We included two new studies in this update and identified additional publications for previously included studies, bringing the total number of studies meeting the inclusion criteria to 32, and involving a total of 1835 participants with stable leg pain. The follow-up period ranged from two weeks to two years. Types of exercise varied from strength training to polestriding and upper or lower limb exercises; supervised sessions were generally held at least twice a week. Most trials used a treadmill walking test for one of the primary outcome measures. The methodological quality of included trials was moderate, mainly owing to absence of relevant information. Most trials were small and included 20 to 49 participants. Twenty-seven trials compared exercise versus usual care or placebo, and the five remaining trials compared exercise versus medication (pentoxifylline, iloprost, antiplatelet agents, and vitamin E) or pneumatic calf compression; we generally excluded people with various medical conditions or other pre-existing limitations to their exercise capacity.
Meta-analysis from nine studies with 391 participants showed overall improvement in pain-free walking distance in the exercise group compared with the no exercise group (MD 82.11 m, 95% CI 71.73 to 92.48, P < 0.00001, high-quality evidence). Data also showed benefit from exercise in improved maximum walking distance (MD 120.36 m, 95% CI 50.79 to 189.92, P < 0.0007, high-quality evidence), as revealed by pooling data from 10 studies with 500 participants. Improvements were seen for up to two years.
Exercise did not improve the ABI (MD 0.04, 95% CI 0.00 to 0.08, 13 trials, 570 participants, moderate-quality evidence). Limited data were available for the outcomes of mortality and amputation; trials provided no evidence of an effect of exercise, when compared with placebo or usual care, on mortality (RR 0.92, 95% CI 0.39 to 2.17, 5 trials, 540 participants, moderate-quality evidence) or amputation (RR 0.20, 95% CI 0.01 to 4.15, 1 trial, 177 participants, low-quality evidence).
Researchers measured quality of life using Short Form (SF)-36 at three and six months. At three months, the domains 'physical function', 'vitality', and 'role physical' improved with exercise; however this was a limited finding, as it was reported by only two trials. At six months, meta-analysis showed improvement in 'physical summary score' (MD 2.15, 95% CI 1.26 to 3.04, P = 0.02, 5 trials, 429 participants, moderate-quality evidence) and in 'mental summary score' (MD 3.76, 95% CI 2.70 to 4.82, P < 0.01, 4 trials, 343 participants, moderate-quality evidence) secondary to exercise. Two trials reported the remaining domains of the SF-36. Data showed improvements secondary to exercise in 'physical function' and 'general health'. The other domains - 'role physical', 'bodily pain', 'vitality', 'social', 'role emotional', and 'mental health' - did not show improvement at six months.
Evidence was generally limited in trials comparing exercise versus antiplatelet therapy, pentoxifylline, iloprost, vitamin E, and pneumatic foot and calf compression owing to small numbers of trials and participants.

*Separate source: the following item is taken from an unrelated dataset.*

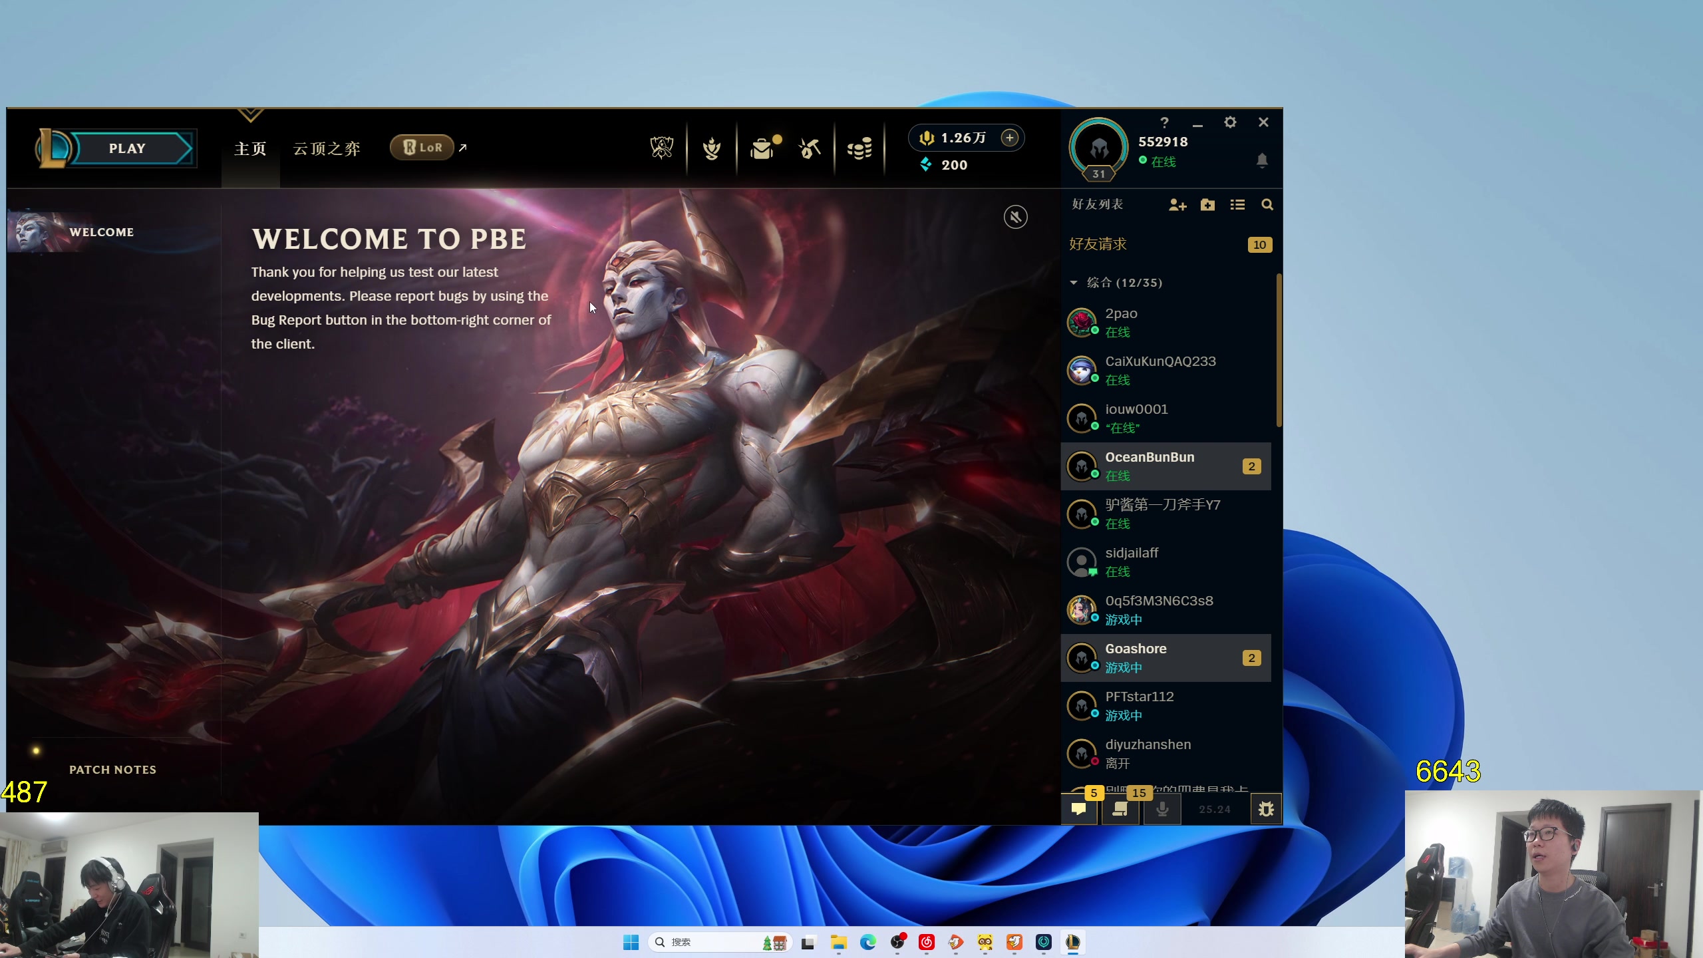Open the Loot crafting hammer icon
Image resolution: width=1703 pixels, height=958 pixels.
(x=810, y=148)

Review authors used GRADE to assess the evidence presented in this review and determined that quality was moderate to high. Although results showed significant heterogeneity between trials, populations and outcomes were comparable overall, with findings relevant to the claudicant population. Results were pooled for large sample sizes - over 300 participants for most outcomes - using reproducible methods.